A maximal-information color to gray conversion method for document images: Toward an optimal grayscale representation for document image binarization
This addresses document image processing for better binarization, but it appears incremental as it builds on existing conversion techniques.
The authors tackled the problem of improving document binarization by introducing a novel color-to-gray conversion method that balances color channel information and reduces intensity variations, achieving promising results on datasets like ICDAR'03, KAIST, and DIBCO'09.

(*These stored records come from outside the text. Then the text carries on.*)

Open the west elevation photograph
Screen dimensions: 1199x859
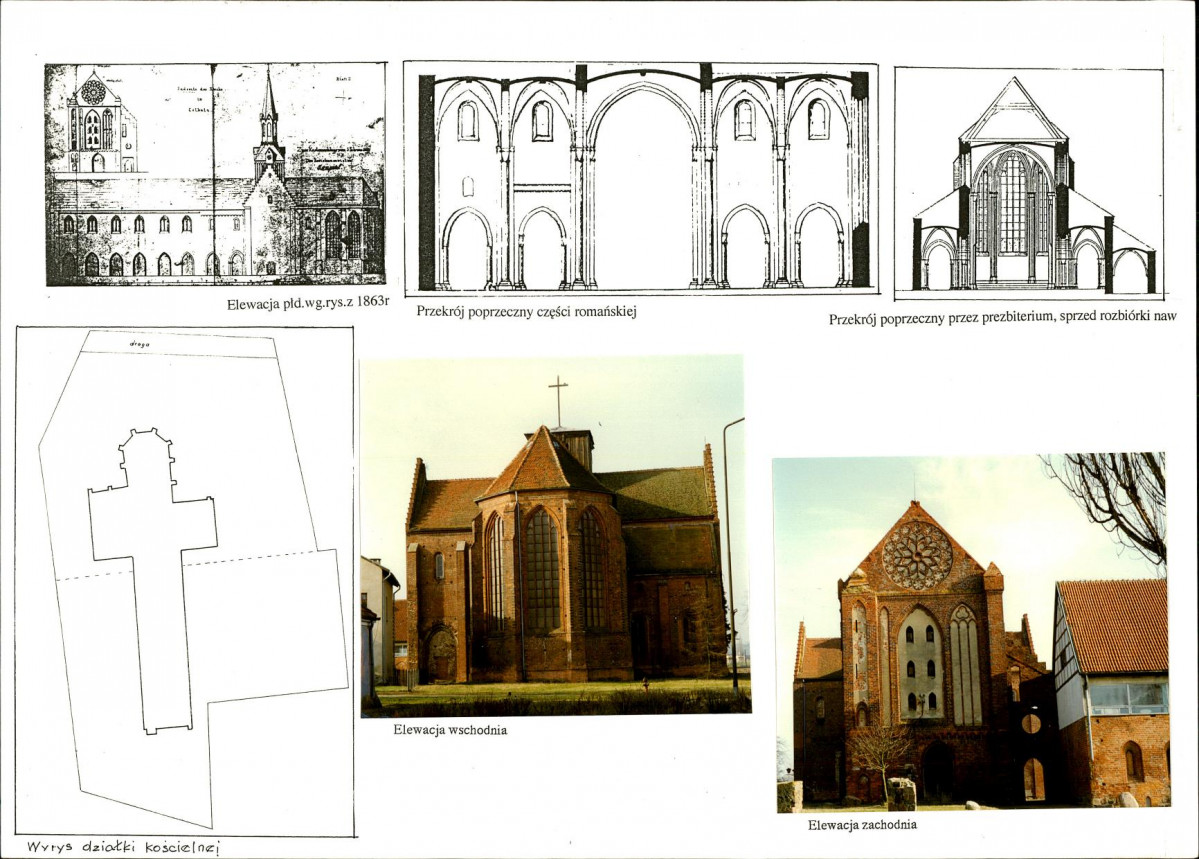pos(971,632)
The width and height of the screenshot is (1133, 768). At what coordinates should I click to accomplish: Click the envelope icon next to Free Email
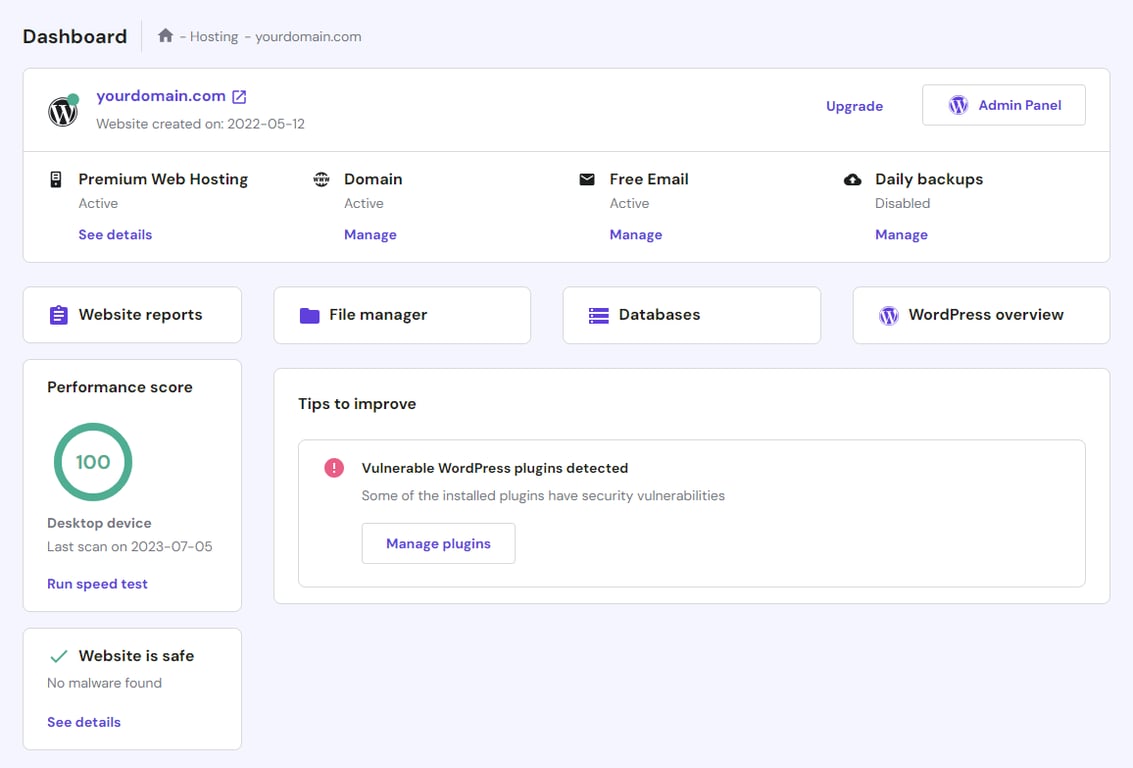(x=587, y=179)
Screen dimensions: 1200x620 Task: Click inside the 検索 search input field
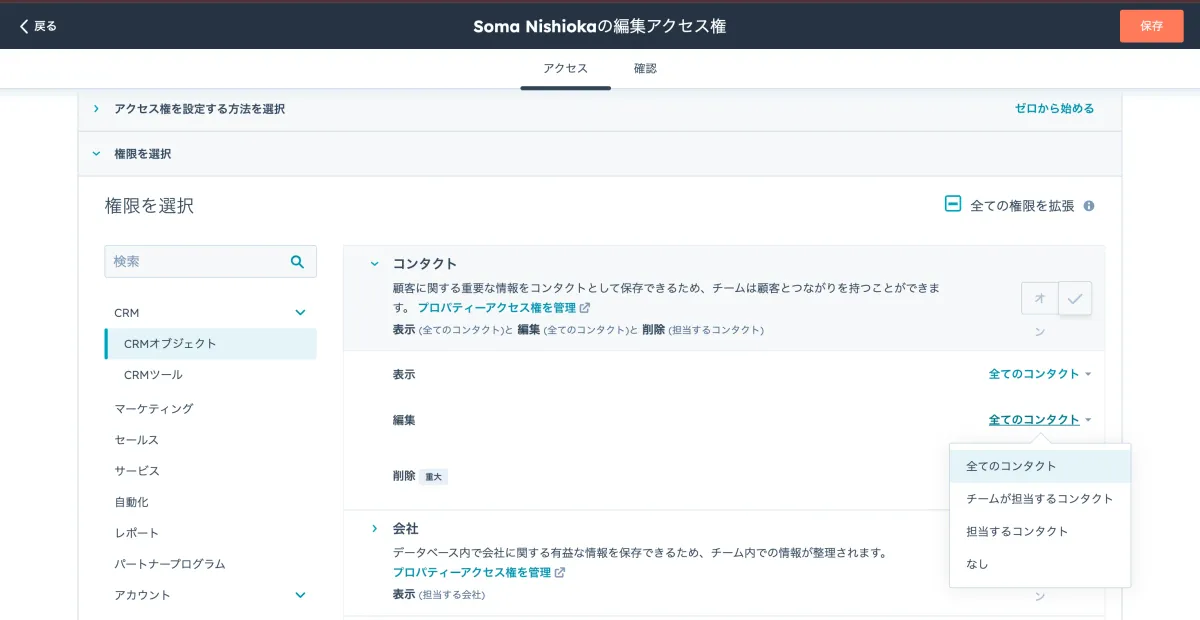tap(190, 261)
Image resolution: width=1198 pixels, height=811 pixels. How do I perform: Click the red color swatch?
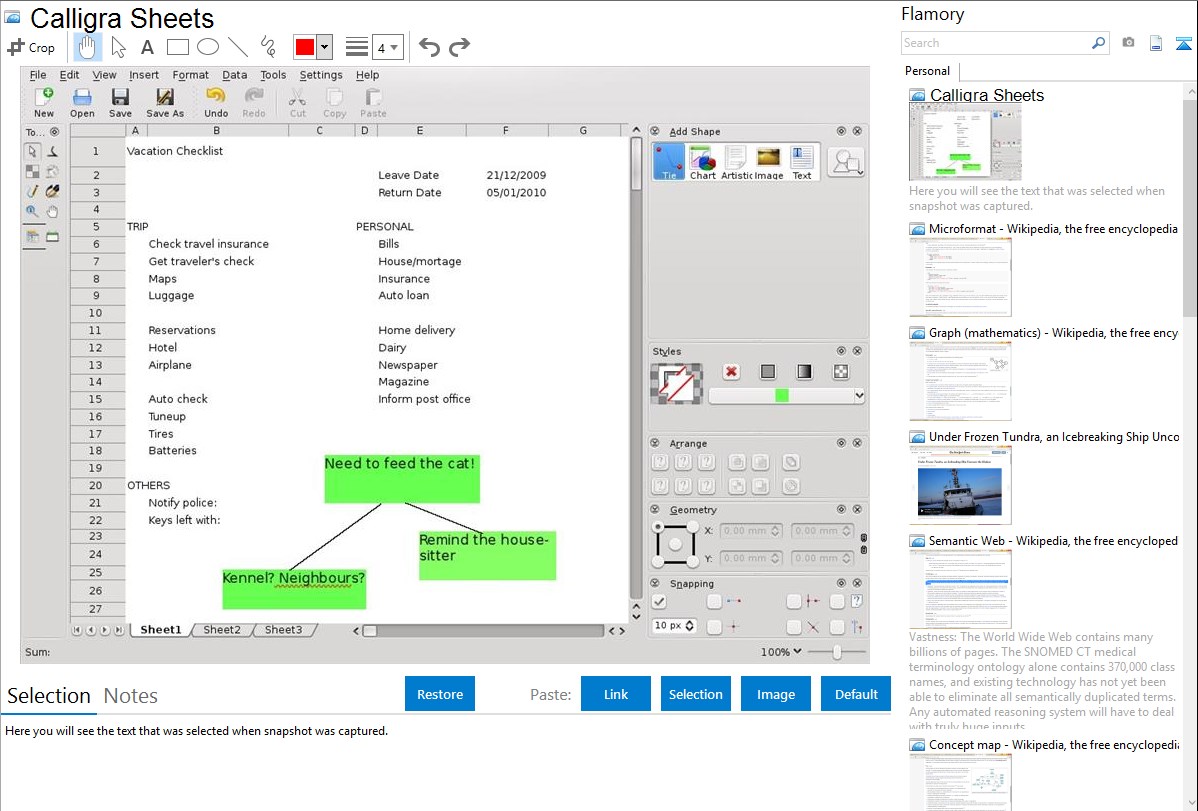pos(305,47)
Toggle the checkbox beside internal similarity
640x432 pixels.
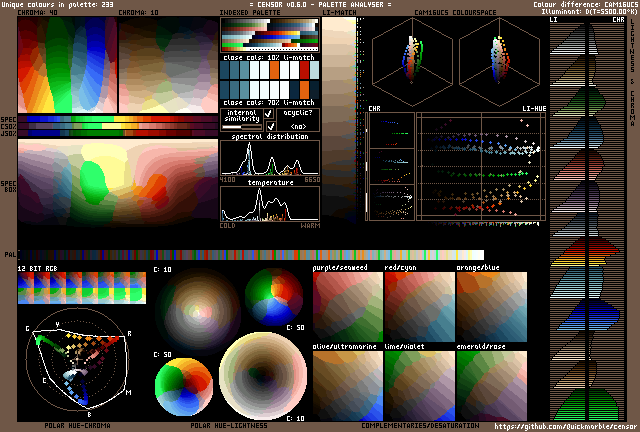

A novel method to convert color/multi-spectral images to gray-level images is introduced to increase the performance of document binarization methods. The method uses the distribution of the pixel data of the input document image in a color space to find a transformation, called the dual transform, which balances the amount of information on all color channels. Furthermore, in order to reduce the intensity variations on the gray output, a color reduction preprocessing step is applied. Then, a channel is selected as the gray value representation of the document image based on the homogeneity criterion on the text regions. In this way, the proposed method can provide a luminance-independent contrast enhancement. The performance of the method is evaluated against various images from two databases, the ICDAR'03 Robust Reading, the KAIST and the DIBCO'09 datasets, subjectively and objectively with promising results. The ground truth images for the images from the ICDAR'03 Robust Reading dataset have been created manually by the authors.